5 min read
Toutiao is making fake news to train its anti-fake news AI
Toutiao’s AI software did not generate this headline, but for the 20 million pieces of content that flow through the platform each day, headline generation and AB testing are just two of the AI services Toutiao uses to get more people tapping.
Speaking to foreign journalists for the first time as head of the Jinri Toutiao AI Lab and vice president of the app’s owner Bytedance, Dr. Ma Wei-Ying talked about the tech that his lab is working on, why it has a bot that generates fake news and what it knows about its users.
Jinri Toutiao is a news recommendation app that is trained and updated in real time on a user’s behavior. Unlike search engines, Ma pointed out, its search function is individual rather than one ranking for everyone.
“This is the democratization of content creation,” said Ma, putting Bytedance in line with other Chinese tech companies that have recently declared themselves as content companies. “Toutiao is becoming a new information platform for people to find information and connect with information. People are using their smartphones not just to access information, but to create information. They don’t need their own website–they can use Toutiao to directly upload and publish the information and content they create.”
The tremendous amount of data generated by users and creators allows the training of neuro-network models. Applying AI to the data gathered is generating a better understanding of the world these users are in. “We are moving from a digital representation of the world to a semantic representation of the world”.
Ma believes the system is going to improve across the board. “Content creation will be fundamentally revolutionized in next few years” as AI allows the “mining of human intelligence to close the feedback loop” of each stage of the lifecycle of content creation, moderation, dissemination, and consumption. Here’s how.

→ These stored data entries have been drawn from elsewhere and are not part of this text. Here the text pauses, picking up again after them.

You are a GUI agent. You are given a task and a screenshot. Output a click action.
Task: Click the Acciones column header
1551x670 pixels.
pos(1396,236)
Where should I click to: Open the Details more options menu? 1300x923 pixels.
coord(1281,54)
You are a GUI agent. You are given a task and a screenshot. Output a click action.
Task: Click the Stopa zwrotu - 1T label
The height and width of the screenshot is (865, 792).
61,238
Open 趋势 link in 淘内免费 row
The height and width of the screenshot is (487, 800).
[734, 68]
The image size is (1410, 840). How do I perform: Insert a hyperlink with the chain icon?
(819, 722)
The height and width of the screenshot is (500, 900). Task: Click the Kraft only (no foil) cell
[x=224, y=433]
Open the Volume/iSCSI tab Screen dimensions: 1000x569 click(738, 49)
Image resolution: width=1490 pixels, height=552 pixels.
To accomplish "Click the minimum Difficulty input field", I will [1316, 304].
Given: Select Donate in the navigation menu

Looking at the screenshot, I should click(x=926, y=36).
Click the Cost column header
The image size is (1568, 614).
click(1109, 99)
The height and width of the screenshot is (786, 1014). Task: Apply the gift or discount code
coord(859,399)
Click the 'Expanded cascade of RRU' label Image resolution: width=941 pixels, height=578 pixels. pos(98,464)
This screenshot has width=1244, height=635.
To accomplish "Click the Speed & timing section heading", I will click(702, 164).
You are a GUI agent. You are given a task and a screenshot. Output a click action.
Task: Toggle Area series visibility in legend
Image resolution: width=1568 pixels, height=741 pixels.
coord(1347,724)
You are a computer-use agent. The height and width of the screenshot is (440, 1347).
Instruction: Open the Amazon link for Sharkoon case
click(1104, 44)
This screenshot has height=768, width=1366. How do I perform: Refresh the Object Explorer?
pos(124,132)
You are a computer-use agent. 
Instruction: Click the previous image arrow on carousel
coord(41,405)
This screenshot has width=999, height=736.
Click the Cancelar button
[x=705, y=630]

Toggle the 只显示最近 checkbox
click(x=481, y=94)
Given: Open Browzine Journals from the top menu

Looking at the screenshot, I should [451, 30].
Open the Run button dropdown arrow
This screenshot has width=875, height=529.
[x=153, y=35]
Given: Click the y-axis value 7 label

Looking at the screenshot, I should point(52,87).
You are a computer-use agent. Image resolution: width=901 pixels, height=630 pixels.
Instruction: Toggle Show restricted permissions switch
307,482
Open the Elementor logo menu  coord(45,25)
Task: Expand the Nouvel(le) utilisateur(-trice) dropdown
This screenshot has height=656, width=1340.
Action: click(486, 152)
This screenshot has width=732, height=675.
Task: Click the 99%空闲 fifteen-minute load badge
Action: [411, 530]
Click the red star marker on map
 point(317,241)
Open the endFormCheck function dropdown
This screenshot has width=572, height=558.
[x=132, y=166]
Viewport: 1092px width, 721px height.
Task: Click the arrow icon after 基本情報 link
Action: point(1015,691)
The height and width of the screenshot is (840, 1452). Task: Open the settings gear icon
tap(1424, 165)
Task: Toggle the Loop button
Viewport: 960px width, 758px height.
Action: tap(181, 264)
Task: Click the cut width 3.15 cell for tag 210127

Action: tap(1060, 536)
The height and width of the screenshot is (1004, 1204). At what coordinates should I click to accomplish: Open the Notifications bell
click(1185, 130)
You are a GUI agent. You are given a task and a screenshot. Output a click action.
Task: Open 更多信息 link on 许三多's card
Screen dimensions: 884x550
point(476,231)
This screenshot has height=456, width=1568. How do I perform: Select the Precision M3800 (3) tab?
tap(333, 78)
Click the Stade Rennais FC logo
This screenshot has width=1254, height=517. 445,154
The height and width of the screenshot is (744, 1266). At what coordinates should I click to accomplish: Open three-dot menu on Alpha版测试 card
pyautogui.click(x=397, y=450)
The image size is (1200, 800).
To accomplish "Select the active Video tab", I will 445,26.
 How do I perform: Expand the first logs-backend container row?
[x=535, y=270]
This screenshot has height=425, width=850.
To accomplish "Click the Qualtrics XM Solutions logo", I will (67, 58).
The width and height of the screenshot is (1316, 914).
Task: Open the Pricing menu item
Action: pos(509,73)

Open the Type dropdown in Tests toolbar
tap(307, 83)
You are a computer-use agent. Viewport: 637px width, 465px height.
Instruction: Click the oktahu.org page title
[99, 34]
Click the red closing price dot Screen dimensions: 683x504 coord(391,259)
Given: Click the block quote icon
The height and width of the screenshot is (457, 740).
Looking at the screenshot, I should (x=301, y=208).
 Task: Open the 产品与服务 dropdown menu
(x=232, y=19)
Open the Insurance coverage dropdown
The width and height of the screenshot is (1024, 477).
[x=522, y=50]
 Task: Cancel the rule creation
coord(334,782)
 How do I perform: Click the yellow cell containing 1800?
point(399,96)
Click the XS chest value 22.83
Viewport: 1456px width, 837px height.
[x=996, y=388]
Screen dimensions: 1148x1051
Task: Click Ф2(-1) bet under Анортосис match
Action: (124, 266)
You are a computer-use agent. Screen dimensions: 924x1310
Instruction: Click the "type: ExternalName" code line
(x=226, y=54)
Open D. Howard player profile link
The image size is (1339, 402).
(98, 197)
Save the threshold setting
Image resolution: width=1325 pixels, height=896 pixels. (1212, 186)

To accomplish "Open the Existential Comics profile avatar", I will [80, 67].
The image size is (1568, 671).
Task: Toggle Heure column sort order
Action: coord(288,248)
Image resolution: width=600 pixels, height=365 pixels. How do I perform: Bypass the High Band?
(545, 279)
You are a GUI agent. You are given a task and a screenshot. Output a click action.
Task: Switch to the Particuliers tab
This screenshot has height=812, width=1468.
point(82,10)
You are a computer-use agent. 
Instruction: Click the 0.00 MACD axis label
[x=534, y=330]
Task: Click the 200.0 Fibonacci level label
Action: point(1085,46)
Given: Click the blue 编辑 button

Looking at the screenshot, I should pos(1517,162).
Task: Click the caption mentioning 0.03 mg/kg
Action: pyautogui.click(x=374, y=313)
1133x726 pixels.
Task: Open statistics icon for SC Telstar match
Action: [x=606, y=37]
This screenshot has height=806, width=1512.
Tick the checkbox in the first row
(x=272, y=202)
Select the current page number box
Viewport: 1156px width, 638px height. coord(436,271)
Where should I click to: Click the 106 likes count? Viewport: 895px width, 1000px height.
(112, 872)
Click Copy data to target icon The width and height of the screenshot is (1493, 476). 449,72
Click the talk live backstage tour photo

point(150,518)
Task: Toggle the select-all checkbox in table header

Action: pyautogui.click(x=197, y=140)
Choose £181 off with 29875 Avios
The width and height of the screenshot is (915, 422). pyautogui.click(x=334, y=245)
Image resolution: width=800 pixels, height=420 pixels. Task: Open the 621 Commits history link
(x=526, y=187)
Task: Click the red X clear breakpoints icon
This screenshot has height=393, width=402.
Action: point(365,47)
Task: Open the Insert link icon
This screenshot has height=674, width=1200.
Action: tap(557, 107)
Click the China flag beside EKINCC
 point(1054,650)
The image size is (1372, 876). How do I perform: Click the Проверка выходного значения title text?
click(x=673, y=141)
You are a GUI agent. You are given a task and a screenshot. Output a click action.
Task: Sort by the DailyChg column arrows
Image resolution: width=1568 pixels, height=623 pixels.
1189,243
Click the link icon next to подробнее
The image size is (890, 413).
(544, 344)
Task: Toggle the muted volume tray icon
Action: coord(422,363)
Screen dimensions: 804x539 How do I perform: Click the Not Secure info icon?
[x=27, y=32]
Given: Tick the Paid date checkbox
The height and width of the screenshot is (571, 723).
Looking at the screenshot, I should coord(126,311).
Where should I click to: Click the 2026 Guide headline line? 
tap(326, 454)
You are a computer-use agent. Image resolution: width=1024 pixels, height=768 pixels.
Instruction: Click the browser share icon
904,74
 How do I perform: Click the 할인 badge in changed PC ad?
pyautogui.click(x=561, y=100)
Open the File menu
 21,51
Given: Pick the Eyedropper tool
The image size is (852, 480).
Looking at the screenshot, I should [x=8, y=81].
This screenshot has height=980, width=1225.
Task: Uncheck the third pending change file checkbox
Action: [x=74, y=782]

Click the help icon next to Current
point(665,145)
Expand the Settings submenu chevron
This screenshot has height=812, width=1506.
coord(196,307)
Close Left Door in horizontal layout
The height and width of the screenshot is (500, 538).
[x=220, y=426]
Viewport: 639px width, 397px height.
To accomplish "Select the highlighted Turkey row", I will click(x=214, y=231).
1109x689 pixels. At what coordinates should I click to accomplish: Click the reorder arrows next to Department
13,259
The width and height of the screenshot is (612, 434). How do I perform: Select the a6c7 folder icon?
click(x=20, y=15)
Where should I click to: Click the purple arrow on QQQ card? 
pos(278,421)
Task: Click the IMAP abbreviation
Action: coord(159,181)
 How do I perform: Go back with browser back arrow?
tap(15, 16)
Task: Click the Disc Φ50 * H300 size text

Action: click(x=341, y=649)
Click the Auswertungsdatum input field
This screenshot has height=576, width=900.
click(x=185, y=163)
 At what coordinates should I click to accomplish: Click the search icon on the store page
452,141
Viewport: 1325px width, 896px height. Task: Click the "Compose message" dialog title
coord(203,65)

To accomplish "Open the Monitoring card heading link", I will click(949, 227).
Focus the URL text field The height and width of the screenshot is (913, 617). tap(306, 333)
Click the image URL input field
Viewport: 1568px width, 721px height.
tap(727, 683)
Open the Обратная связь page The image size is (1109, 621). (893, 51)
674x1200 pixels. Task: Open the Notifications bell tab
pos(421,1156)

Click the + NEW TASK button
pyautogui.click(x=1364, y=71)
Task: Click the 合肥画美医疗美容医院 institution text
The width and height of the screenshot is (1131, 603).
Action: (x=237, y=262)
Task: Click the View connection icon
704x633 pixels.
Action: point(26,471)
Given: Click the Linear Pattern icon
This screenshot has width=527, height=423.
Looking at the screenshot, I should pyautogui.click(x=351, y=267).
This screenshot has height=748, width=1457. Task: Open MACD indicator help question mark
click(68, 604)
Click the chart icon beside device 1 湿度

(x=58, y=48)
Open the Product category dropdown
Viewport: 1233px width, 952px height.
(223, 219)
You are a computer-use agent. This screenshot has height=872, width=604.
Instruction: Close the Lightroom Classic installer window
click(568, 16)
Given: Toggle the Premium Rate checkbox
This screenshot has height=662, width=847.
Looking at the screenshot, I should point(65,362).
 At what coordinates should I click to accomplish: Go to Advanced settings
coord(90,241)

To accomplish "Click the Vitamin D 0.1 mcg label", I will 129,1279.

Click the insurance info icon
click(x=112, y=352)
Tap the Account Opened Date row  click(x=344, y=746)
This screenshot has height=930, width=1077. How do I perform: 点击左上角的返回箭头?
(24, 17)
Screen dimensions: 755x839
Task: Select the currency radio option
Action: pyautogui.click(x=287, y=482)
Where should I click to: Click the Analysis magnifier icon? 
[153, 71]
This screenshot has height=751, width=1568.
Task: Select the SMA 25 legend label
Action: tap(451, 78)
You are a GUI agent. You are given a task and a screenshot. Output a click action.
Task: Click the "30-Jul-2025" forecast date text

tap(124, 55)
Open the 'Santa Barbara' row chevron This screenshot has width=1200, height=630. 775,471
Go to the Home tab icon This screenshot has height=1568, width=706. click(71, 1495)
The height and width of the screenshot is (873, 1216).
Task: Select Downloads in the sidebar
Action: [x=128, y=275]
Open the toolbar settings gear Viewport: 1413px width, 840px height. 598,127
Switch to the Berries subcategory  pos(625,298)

Make fake news to beat fake news
Bytedance has a different approach to tackling fake news: writing it. The AI lab that Ma heads has developed a bot that uses the company’s growing database of real fake news stories to generate its own fake fake news. It then has another bot for detecting fake news which is trained by analyzing its counterpart’s fake feed, and by drawing on a matching database of real news. “One is good at writing, which means this also helps us to advance machine writing, and the other is machine reading. These two can push each other to improve by using the label data and assimilated data through our algorithms,” said Ma.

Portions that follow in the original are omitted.